The second tune in the piece further expands on the spectrum of emotions evoked by life during the pandemic. A bright first part represents the simple joys that have amplified importance in the current climate, while the second part presents a much more complicated range of emotions. Sadness, loneliness and feelings of helplessness are all combined to illustrate how unpredictable a day in lockdown life can be.
The call and answer section between the fiddle and accordion at the end of the piece represents the power of conversation to remind us that we are not alone. It offers a sense of hope, for a time in the near future when we will be able to gather again and share music.
Ag Gol is ag Gáire
Ag Gol is ag Gáire (Irish for Bittersweet) is a three part tune in 7/8 depicting life after lockdown. At its core, the piece is a mixture of hope and frustration. The first part is full of optimism; lockdown is over, surely things can go back to normal now? The second part of the tune depicts the crushing realisation that no, things won’t be back to the way they were for a long time to come, while the third part expresses sheer frustration and anger at how the last 9 months have gone. We can see our families again, but we can’t hug or kiss them. The infection rate is still extremely high and the death rate is growing daily. Things couldn’t be further from ‘back to normal’.
On another level this piece represents my frustration with myself. Throughout this lockdown, many have struggled a lot harder than I have, and it makes me mad at myself for complaining about staying at home. Their strength has put life into perspective, and makes what at first seemed to be ‘big’ problems dissolve into little ones.
Although the tune finishes on the first part with a more positive tone, it ends with a final taste of angst. We are all hopeful that this pandemic will be behind us sooner rather than later, but as of yet, there is no end date in sight.

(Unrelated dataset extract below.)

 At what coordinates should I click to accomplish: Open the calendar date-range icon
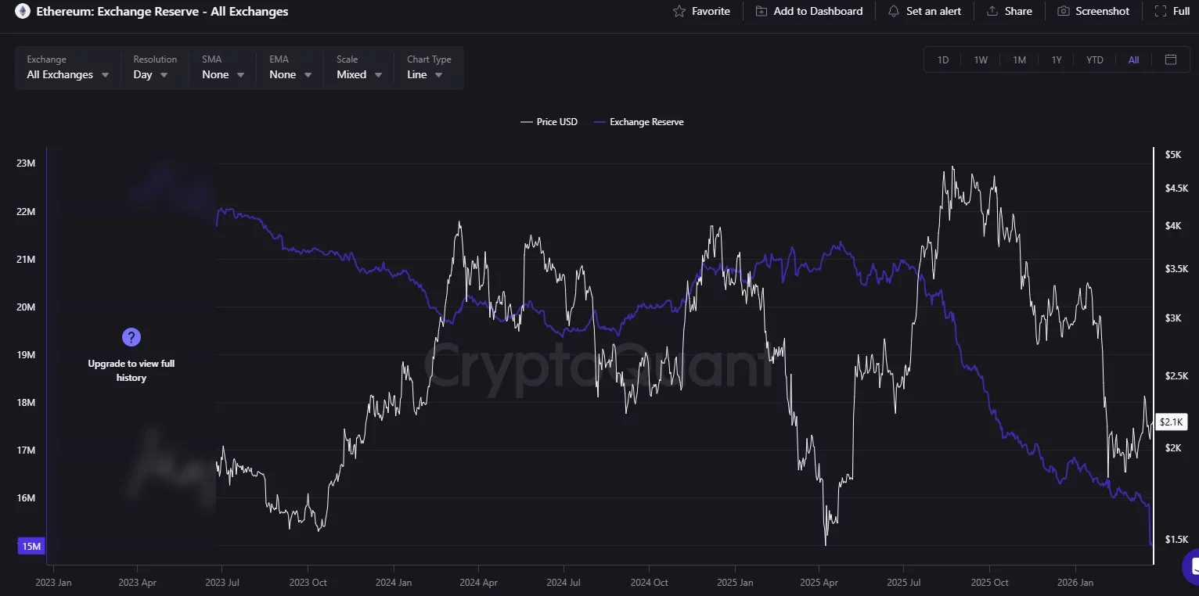tap(1170, 59)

‘Counting Sheep’ is a piece of music consisting of two reels. The first of the two has an urgent feel, representative of countless nights lying in bed, unable to sleep because the mind won’t stop racing. Lately I find myself staying awake at night, thinking about what I’ve heard on the news that day regarding the pandemic. This first tune sees me desperately trying to nod off, yet finds me twisting and turning, anxiously thinking about what news tomorrow will bring. It seems there is too much on my mind to think about counting sheep.
‘Falling Down the Rabbit Hole’ is the second tune in this piece, and in the key of G Dorian pushes those feelings of anxiety to the forefront. Despite my best attempts, I have fallen down the rabbit hole of thinking about EVERYTHING. At night, these thoughts seem so overwhelmingly bleak that it is impossible to fall asleep. In a final desperate attempt, the tune briefly changes to Bb major to give it a brighter, more hopeful feel. These are my happy thoughts fighting to override the negative, but they never seem to last long enough as the original key reappears. The abrupt ending shows my exhaustion winning out in the end.
‘Brighter Days’ is the final piece in a five part series of new music depicting different themes and moods surrounding COVID 19. The first tune in this piece is a slow air named ‘Bóthar na Trá’ or ‘The Shore Road’ and reflects on the year gone by. The Shore Road is where I grew up and is one of the places I missed most during this pandemic, as restrictions meant I couldn’t travel back to Co.Louth for months at a time. Not being able to go home made me appreciate all the happy times I spent on The Shore Road with family and friends.
The second tune in this piece is an optimistic hop jig that looks ahead into the new year with hopeful eyes, wishing for brighter days. With the vaccine now in circulation, there is finally an end in sight. Although we know things won’t immediately go back to the way they were, we trust they’ll get there eventually. The past year has been extremely testing for us all, and I for one am looking to 2021 with high hopes.
The piece ends with the slow air again as a final farewell and reflection on the year gone by.